说着,千钰回首看了看来路,向晚萧瑟,来得丝毫不加掩饰。
听得千钰这般相询,虎子与千远。
阿彪提悬着一谈花酒,开步以阔,哪里还有半分登云时的清冷与肃穆?
见行者与阿彪归来,众人都从莫名的出神中醒转过来。
“行者爷爷!”
“彪叔!”
千钰笑望着两人,亲切地唤道。
行者点头示意了一下,转而来到天翊身旁,倒是阿彪,饶有深意地在众人身上打量个不停。
阿彪先是看向虎子,道:“虎子,为何我在你的眼里,看到了沮丧?”
虎子一愣,继而有些惊慌失措,道:“彪叔,我有吗?”
阿彪点了点头,道:“有,你的沮丧不止在眼里,还在这里。”
说着,阿彪抬手指了指自己的心口。
虎子低了低头,转而撇开眼去,他向来都不是一个善于隐藏自己心绪的人。
见状,阿彪没再多问,接着看向千钰,道:“钰儿,在你的眼里,这一方山水,可做绚丽?”
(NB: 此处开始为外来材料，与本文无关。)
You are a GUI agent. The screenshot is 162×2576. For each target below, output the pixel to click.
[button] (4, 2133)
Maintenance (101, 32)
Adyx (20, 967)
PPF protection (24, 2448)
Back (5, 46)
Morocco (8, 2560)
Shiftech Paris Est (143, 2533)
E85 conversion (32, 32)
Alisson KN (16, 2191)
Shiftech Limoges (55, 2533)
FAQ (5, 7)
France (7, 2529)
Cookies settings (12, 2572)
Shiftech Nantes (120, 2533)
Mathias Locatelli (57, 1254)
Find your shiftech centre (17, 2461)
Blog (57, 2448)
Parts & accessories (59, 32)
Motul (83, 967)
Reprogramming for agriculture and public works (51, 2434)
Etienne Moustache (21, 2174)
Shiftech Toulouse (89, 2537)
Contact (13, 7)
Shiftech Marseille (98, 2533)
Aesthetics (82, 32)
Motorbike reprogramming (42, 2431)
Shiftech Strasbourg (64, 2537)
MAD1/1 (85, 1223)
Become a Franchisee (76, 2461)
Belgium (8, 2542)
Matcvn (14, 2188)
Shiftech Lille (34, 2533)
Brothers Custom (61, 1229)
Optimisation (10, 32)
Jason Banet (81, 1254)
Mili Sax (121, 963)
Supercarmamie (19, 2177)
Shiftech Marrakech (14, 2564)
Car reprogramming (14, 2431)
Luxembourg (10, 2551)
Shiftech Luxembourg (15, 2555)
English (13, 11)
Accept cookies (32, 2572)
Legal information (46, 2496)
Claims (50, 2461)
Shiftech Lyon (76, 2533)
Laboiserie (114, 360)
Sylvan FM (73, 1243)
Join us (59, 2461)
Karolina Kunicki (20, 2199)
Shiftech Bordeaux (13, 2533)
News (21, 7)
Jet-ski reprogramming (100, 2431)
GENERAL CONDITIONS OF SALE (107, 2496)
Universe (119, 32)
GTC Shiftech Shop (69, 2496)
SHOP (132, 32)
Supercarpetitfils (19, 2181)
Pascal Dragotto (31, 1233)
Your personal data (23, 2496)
千钰想了想,点头道:“彪叔,这里很美,山美,水也美。”
阿彪笑了笑,道:“可在这里,却能望极春愁。”
“春愁?”
千钰蹙了蹙眉,有些不明阿彪之意。
阿彪面带深意,他没有理应千钰,反是看向天翊,道:“白大师,你说呢?”
天翊淡淡笑着,只应了声:“草色烟光残照里,无言谁会凭阑意。”
言罢,天翊提步离去,只留给千钰等人一道萧远的背影。
千钰道:“彪叔,你都说的什么呢?钰儿怎么听不懂?”
阿彪笑了笑,道:“现在听不懂,不代表将来你也听不懂。”
说着,阿彪迈步朝着天翊追去。
“现在?将来?”
千钰沉着眉,有些风情来得总是那般莫名,莫名地让人无可捉摸。
滞停片刻,众人启步而去。
他们行径在前往中土皇城的路途里,一路上,过天山一色,观风烟俱净。
......
两日后,中土皇城。
天翊一行人游远归来,元府一切如常,一幅幅刻画着岁月风烟的画卷,依如从前般摇摆于风中。
此刻的虎子家,已做张灯结彩,盛喜之气,莫不如是。
早在半月前,铁牛与李家之人便谈及好了两家的婚嫁之事,只待虎子归来,行以珠联璧合。
转眼又是三日过去,这一天,是虎子的大婚之日。
宝烛烟光吐,琼筵香气和,乘龙欣喜溢,种玉福禄多,明月窥帘幕,娇花散薛萝。
枕帏看未足,著意画双蛾,姻缘一线牵,鼓乐响堂前。
这一天,虎子喝了很多酒,他在人前笑的很开心。
天翊等人也参加了虎子的婚事,对于虎子的作态,有人明白,也有人糊涂。
阿彪感叹:“拟把疏狂图一醉,对酒当歌,强乐还无味。”
天翊道:“阿彪,你说我所做的,到底是对是错?”
阿彪道:“哪有那么多对错?”
天翊道:“可对错,不一向都是判定行事的标准吗?”
阿彪顿了顿,道:“你的对错,无人可以判定。”
天翊道:“我自己也不可以吗?”
阿彪道:“那白大师觉得自己所行之事,到底是对还是错?”
天翊笑了笑,摇头道:“我不知道。”
阿彪道:“你都不知道,谁又知道呢?”
天翊陷入沉思,举坛饮了几口,便从席间退离了去。
这一日,千钰与千叶很晚才回到元府,千钰似也喝了些酒,颊面有微醉泛涌。
两女靠坐在元府的院落中,天幕有皎月穿行,微云轻掠。
千叶道:“钰儿妹妹,你应该知道,虎子是喜欢你的吧?”
沉寂之余,千叶突然发问道。
千钰怔了怔,她的脸上,难得地出现的了一抹清愁。
好些时候,千钰方才开口道:“虎子哥哥是个好人。”
千叶道:“钰儿妹妹,我知道你对虎子没有爱慕之情,可你觉得你与你所爱慕的对象,能够善得其终吗?”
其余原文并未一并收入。